▶ _EXCERPT PROVIDED_
Keystone Progress, the Harrisburg, PA-based progressive organization, announced yesterday that it had filed a Right-to-Know request with Governor Tom Corbett’s office seeking information about interactions between Corbett and casino owner and right-wing political financier Sheldon Adelson.
The request follows revelations last month that Adelson made an illegal donation of $987,844 to a political action committee charged with re-electing Corbett in 2014 – the “Republican Governors Association Pennsylvania 2014 PAC.” Keystone Progress filed a complaint with the Bureau of Investigations and Enforcement of the Pennsylvania Gaming Control Board about the illegal donation last month. However, after a brief flurry of reporting on Adelson’s illegal contribution to Corbett’s reelection efforts, most media outlets seem content with Adelson’s “oops” explanation for violating Pennsylvania election law. The illegal donation of $987,844 from December 31, 2013 should carry with it a fine of over $1.3 million according to 4 P.S. § 1513, the Political Influence Ban.
Adelson made a $1 million donation to the Republican Governor’s Association who routed the bulk of that donation to its RGA Pennsylvania 2014 PAC, in clear violation of the law. However, there seems to be little appetite in Corbett’s office to force Adelson – who owns significant shares in Sands Bethlehem – to pay the fine. Nor is there significant noise from Pennsylvania legislators or established journalists. They seem content with the explanation Adelson’s spokesperson gave to the Philadelphia Daily News for violating Pennsylvania law:
The Republican Governors Association, chaired by New Jersey Gov. Chris Christie, reported receiving $1 million for its federal political-action committee on Dec. 31 from Sheldon Adelson, CEO of the Las Vegas Sands Corp. The group immediately moved $987,844 of Adelson’s money into its “RGA Pennsylvania 2014 PAC,” according to a state campaign-finance report filed Jan. 31. …
Ron Reese, vice president of corporate communications for the Las Vegas Sands Corp., said the Republican Governors Association was alerted at the time of Adelson’s contribution that the money could not be allocated for use in Pennsylvania politics.
Reese described the movement to Pennsylvania of the Adelson cash as an RGA mistake.
RGA spokesman Jon Thompson tried to blame notice of the mistake on Democrats in Pennsylvania.

By filing a Right-to-Know request with Corbett’s office, Keystone Progress is signalling that without concrete evidence to support the PAC’s claims, they are refusing to accept that the donation was simply a “mistake.”

▶ _REQUIREMENTS_
a. In the article about Sheldon Adelson's donation, what fine should the illegal donation carry?
b. Rewrite everything in the Adelson donation article from "Keystone Progress, the" down to "financier Sheldon Adelson.", swapping "organization" for "group".
c. Extend the article on the Right-to-Know request about Corbett and Adelson, starting after its last sentence.

▶ _RECORDED DATA_
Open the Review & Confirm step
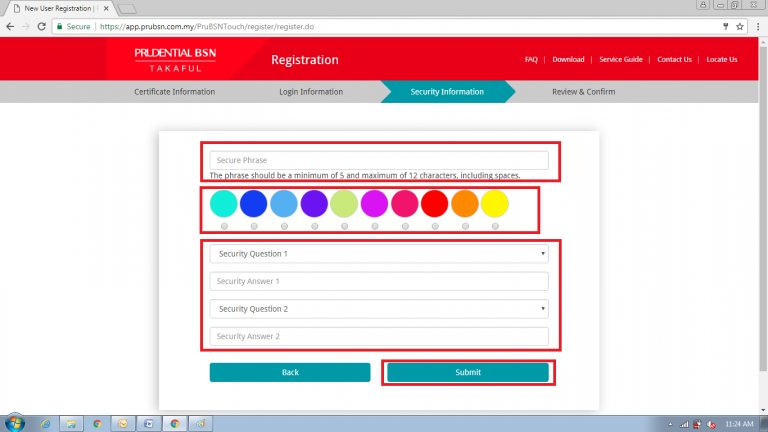 [583, 92]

▶ _RESPONSES IN ORDER_
a. A fine of over $1.3 million, according to 4 P.S. § 1513, the Political Influence Ban.

b.
Keystone Progress, the Harrisburg, PA-based progressive group, announced yesterday that it had filed a Right-to-Know request with Governor Tom Corbett’s office seeking information about interactions between Corbett and casino owner and right-wing political financier Sheldon Adelson.

c.
John Neurohr, director of communications for Keystone Progress, told Raging Chicken Press that the organization decided to file the request “because we believe Pennsylvanians should be aware of any interactions between Governor Corbett or his staff and a man who illegally gave nearly $1 million to his re-election PAC and has significant business interests that the Governor can affect. Businessmen like Sheldon Adelson usually don’t make large investments without expecting a significant return and we are just making sure Pennsylvanians have all the facts.” And it would seem that Pennsylvanians have a right to question the sincerity of the right-wing financier’s explanation for his illegal donation.
According to the Morning Call, Adelson’s donation to RGA Pennsylvania 2014 PAC came shortly after PA legislators began discussions about one of Adelson’s key interests:
A month after state lawmakers decided to study legalizing online gambling, Sheldon Adelson, the billionaire owner of the Bethlehem Sands casino
and an ardent foe of online gambling, gave $1 million to the Republican Governors Association.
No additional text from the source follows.